* _THE PROBLEM_: Report all lines of the data below that hold the word "Given".
Top of TASK MATERIAL
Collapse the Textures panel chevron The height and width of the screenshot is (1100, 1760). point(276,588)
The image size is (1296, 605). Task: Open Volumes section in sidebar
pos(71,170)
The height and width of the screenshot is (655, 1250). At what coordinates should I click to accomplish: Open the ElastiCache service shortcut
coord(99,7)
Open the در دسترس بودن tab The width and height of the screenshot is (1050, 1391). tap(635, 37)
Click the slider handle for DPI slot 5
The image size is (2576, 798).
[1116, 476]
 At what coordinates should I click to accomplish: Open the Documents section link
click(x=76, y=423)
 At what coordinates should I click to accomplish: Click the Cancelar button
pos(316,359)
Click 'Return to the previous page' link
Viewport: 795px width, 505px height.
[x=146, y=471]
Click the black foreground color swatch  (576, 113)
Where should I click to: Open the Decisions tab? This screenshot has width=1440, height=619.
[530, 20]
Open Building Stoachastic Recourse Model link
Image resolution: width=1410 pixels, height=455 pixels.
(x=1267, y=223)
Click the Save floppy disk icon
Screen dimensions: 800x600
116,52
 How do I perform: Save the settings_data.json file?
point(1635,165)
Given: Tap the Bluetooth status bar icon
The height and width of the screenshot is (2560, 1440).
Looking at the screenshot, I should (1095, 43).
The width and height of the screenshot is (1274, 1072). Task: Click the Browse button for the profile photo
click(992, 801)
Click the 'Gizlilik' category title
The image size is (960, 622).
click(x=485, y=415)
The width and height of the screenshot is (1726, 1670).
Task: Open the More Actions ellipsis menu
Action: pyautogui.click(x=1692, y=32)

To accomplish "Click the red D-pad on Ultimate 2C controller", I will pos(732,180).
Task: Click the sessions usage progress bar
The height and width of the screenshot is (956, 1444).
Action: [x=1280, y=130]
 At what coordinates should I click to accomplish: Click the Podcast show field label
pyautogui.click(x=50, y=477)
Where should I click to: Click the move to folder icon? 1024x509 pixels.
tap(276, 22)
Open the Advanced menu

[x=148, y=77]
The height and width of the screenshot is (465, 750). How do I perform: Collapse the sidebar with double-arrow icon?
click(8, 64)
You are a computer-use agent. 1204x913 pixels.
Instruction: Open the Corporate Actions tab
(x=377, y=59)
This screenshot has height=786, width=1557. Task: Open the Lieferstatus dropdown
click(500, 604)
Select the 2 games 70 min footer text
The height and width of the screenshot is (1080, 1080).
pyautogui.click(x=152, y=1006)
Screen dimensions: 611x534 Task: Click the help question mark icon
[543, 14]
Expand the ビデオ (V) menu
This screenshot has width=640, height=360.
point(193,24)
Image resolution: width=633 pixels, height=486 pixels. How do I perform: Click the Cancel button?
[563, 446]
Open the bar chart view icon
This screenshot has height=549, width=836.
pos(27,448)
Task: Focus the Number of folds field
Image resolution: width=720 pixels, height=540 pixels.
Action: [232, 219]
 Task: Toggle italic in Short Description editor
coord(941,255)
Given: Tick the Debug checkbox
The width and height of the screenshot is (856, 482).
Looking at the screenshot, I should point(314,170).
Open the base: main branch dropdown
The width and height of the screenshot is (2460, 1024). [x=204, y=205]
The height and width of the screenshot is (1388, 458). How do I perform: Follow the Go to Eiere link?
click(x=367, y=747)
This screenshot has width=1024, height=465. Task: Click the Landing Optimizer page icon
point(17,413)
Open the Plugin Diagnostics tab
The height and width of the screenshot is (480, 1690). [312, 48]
Bottom of TASK MATERIAL
* _PROBLEM SOLUTION_:
Given: Tap the Bluetooth status bar icon
Given: Tick the Debug checkbox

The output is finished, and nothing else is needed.